Extracted records:
>>

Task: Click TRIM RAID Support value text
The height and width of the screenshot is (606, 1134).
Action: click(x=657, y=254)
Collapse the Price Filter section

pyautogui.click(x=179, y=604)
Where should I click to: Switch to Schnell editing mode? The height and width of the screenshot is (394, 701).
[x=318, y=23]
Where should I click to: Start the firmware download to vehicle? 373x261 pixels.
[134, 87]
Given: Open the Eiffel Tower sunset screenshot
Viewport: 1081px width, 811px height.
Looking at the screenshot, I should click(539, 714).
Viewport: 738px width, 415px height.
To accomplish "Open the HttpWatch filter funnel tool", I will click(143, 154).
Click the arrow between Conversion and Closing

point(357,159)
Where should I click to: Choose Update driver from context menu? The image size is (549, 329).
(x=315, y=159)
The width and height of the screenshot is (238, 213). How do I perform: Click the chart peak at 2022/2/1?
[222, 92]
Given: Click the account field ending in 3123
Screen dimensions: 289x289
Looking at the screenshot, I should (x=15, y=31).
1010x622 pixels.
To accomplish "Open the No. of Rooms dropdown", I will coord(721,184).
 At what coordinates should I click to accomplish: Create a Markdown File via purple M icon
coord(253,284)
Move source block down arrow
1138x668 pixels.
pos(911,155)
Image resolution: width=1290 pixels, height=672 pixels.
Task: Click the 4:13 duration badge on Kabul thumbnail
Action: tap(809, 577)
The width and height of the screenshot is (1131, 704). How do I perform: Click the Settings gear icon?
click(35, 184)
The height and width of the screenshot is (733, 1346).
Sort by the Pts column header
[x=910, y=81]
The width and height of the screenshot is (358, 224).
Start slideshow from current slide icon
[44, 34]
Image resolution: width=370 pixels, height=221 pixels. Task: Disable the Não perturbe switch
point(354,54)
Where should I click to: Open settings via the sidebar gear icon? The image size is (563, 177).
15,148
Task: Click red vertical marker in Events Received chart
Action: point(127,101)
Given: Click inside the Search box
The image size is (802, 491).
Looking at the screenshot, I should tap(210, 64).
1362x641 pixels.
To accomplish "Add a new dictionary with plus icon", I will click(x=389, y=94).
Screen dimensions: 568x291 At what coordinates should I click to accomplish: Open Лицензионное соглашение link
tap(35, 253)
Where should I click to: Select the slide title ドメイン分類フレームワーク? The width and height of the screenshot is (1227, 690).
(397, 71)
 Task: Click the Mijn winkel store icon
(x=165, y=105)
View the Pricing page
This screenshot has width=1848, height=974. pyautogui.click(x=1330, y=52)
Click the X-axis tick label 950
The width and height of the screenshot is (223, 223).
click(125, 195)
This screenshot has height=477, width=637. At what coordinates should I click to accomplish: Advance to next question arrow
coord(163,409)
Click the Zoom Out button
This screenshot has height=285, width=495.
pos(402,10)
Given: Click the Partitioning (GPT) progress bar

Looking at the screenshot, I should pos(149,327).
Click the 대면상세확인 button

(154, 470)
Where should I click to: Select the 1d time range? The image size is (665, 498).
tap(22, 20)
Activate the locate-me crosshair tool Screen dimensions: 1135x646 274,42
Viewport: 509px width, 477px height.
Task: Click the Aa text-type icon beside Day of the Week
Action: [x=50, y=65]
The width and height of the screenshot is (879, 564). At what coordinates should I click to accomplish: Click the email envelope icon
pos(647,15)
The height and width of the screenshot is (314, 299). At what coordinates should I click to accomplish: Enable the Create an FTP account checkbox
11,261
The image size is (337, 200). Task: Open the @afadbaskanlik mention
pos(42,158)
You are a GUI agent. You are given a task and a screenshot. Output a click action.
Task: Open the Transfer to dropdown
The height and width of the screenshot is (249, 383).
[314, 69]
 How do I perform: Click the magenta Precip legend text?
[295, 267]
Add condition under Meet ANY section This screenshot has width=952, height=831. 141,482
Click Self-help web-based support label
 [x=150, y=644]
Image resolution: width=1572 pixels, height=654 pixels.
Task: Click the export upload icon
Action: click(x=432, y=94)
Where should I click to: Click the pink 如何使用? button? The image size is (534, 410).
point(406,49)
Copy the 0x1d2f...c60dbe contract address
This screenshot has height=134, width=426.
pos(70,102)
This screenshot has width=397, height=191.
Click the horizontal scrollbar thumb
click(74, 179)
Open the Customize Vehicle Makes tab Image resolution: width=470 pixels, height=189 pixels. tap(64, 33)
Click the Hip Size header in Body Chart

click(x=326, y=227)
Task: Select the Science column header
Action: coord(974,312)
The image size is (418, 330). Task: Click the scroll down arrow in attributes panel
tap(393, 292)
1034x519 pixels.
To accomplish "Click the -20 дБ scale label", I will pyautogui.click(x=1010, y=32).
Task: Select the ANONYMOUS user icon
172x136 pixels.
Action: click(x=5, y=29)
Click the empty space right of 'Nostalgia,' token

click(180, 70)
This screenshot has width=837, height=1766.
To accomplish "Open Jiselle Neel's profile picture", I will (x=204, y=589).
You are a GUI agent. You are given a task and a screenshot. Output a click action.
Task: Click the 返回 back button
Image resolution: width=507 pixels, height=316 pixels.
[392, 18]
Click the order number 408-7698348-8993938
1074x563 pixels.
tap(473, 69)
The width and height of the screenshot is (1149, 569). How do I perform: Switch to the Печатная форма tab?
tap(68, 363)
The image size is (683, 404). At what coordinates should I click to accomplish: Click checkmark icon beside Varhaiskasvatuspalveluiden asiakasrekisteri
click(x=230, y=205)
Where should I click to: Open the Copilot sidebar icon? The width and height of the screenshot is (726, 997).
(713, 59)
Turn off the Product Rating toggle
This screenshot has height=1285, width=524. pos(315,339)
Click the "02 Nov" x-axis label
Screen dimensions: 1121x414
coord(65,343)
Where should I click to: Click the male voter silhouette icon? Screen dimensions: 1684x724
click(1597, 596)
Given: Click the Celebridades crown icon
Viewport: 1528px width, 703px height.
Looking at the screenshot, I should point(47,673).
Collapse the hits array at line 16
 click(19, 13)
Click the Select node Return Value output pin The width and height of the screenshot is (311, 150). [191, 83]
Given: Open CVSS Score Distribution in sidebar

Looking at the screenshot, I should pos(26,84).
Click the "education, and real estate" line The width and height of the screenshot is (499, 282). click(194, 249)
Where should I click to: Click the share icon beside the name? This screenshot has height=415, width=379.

<<

**Your task**
The entire set of entries, and nothing else, should be set down exactly.

**Answer**
Task: Click TRIM RAID Support value text
The height and width of the screenshot is (606, 1134).
Action: click(x=657, y=254)
Collapse the Price Filter section

pyautogui.click(x=179, y=604)
Where should I click to: Switch to Schnell editing mode? The height and width of the screenshot is (394, 701).
[x=318, y=23]
Where should I click to: Start the firmware download to vehicle? 373x261 pixels.
[134, 87]
Given: Open the Eiffel Tower sunset screenshot
Viewport: 1081px width, 811px height.
Looking at the screenshot, I should click(539, 714).
Viewport: 738px width, 415px height.
To accomplish "Open the HttpWatch filter funnel tool", I will click(143, 154).
Click the arrow between Conversion and Closing

point(357,159)
Where should I click to: Choose Update driver from context menu? The image size is (549, 329).
(x=315, y=159)
The width and height of the screenshot is (238, 213). How do I perform: Click the chart peak at 2022/2/1?
[222, 92]
Given: Click the account field ending in 3123
Screen dimensions: 289x289
Looking at the screenshot, I should (x=15, y=31).
1010x622 pixels.
To accomplish "Open the No. of Rooms dropdown", I will coord(721,184).
 At what coordinates should I click to accomplish: Create a Markdown File via purple M icon
coord(253,284)
Move source block down arrow
1138x668 pixels.
pos(911,155)
Image resolution: width=1290 pixels, height=672 pixels.
Task: Click the 4:13 duration badge on Kabul thumbnail
Action: tap(809, 577)
The width and height of the screenshot is (1131, 704). How do I perform: Click the Settings gear icon?
click(35, 184)
The height and width of the screenshot is (733, 1346).
Sort by the Pts column header
[x=910, y=81]
The width and height of the screenshot is (358, 224).
Start slideshow from current slide icon
[44, 34]
Image resolution: width=370 pixels, height=221 pixels. Task: Disable the Não perturbe switch
point(354,54)
Where should I click to: Open settings via the sidebar gear icon? The image size is (563, 177).
15,148
Task: Click red vertical marker in Events Received chart
Action: point(127,101)
Given: Click inside the Search box
The image size is (802, 491).
Looking at the screenshot, I should tap(210, 64).
1362x641 pixels.
To accomplish "Add a new dictionary with plus icon", I will click(x=389, y=94).
Screen dimensions: 568x291 At what coordinates should I click to accomplish: Open Лицензионное соглашение link
tap(35, 253)
Where should I click to: Select the slide title ドメイン分類フレームワーク? The width and height of the screenshot is (1227, 690).
(397, 71)
 Task: Click the Mijn winkel store icon
(x=165, y=105)
View the Pricing page
This screenshot has width=1848, height=974. pyautogui.click(x=1330, y=52)
Click the X-axis tick label 950
The width and height of the screenshot is (223, 223).
click(125, 195)
This screenshot has height=477, width=637. At what coordinates should I click to accomplish: Advance to next question arrow
coord(163,409)
Click the Zoom Out button
This screenshot has height=285, width=495.
pos(402,10)
Given: Click the Partitioning (GPT) progress bar

Looking at the screenshot, I should pos(149,327).
Click the 대면상세확인 button

(154, 470)
Where should I click to: Select the 1d time range? The image size is (665, 498).
tap(22, 20)
Activate the locate-me crosshair tool Screen dimensions: 1135x646 274,42
Viewport: 509px width, 477px height.
Task: Click the Aa text-type icon beside Day of the Week
Action: [x=50, y=65]
The width and height of the screenshot is (879, 564). At what coordinates should I click to accomplish: Click the email envelope icon
pos(647,15)
The height and width of the screenshot is (314, 299). At what coordinates should I click to accomplish: Enable the Create an FTP account checkbox
11,261
The image size is (337, 200). Task: Open the @afadbaskanlik mention
pos(42,158)
You are a GUI agent. You are given a task and a screenshot. Output a click action.
Task: Open the Transfer to dropdown
The height and width of the screenshot is (249, 383).
[314, 69]
 How do I perform: Click the magenta Precip legend text?
[295, 267]
Add condition under Meet ANY section This screenshot has width=952, height=831. 141,482
Click Self-help web-based support label
 [x=150, y=644]
Image resolution: width=1572 pixels, height=654 pixels.
Task: Click the export upload icon
Action: click(x=432, y=94)
Where should I click to: Click the pink 如何使用? button? The image size is (534, 410).
point(406,49)
Copy the 0x1d2f...c60dbe contract address
This screenshot has height=134, width=426.
pos(70,102)
This screenshot has width=397, height=191.
Click the horizontal scrollbar thumb
click(74, 179)
Open the Customize Vehicle Makes tab Image resolution: width=470 pixels, height=189 pixels. tap(64, 33)
Click the Hip Size header in Body Chart

click(x=326, y=227)
Task: Select the Science column header
Action: coord(974,312)
The image size is (418, 330). Task: Click the scroll down arrow in attributes panel
tap(393, 292)
1034x519 pixels.
To accomplish "Click the -20 дБ scale label", I will pyautogui.click(x=1010, y=32).
Task: Select the ANONYMOUS user icon
172x136 pixels.
Action: click(x=5, y=29)
Click the empty space right of 'Nostalgia,' token

click(180, 70)
This screenshot has width=837, height=1766.
To accomplish "Open Jiselle Neel's profile picture", I will (x=204, y=589).
You are a GUI agent. You are given a task and a screenshot. Output a click action.
Task: Click the 返回 back button
Image resolution: width=507 pixels, height=316 pixels.
[392, 18]
Click the order number 408-7698348-8993938
1074x563 pixels.
tap(473, 69)
The width and height of the screenshot is (1149, 569). How do I perform: Switch to the Печатная форма tab?
tap(68, 363)
The image size is (683, 404). At what coordinates should I click to accomplish: Click checkmark icon beside Varhaiskasvatuspalveluiden asiakasrekisteri
click(x=230, y=205)
Where should I click to: Open the Copilot sidebar icon? The width and height of the screenshot is (726, 997).
(713, 59)
Turn off the Product Rating toggle
This screenshot has height=1285, width=524. pos(315,339)
Click the "02 Nov" x-axis label
Screen dimensions: 1121x414
coord(65,343)
Where should I click to: Click the male voter silhouette icon? Screen dimensions: 1684x724
click(1597, 596)
Given: Click the Celebridades crown icon
Viewport: 1528px width, 703px height.
Looking at the screenshot, I should point(47,673).
Collapse the hits array at line 16
 click(19, 13)
Click the Select node Return Value output pin The width and height of the screenshot is (311, 150). [191, 83]
Given: Open CVSS Score Distribution in sidebar

Looking at the screenshot, I should pos(26,84).
Click the "education, and real estate" line The width and height of the screenshot is (499, 282). click(194, 249)
Where should I click to: Click the share icon beside the name? This screenshot has height=415, width=379.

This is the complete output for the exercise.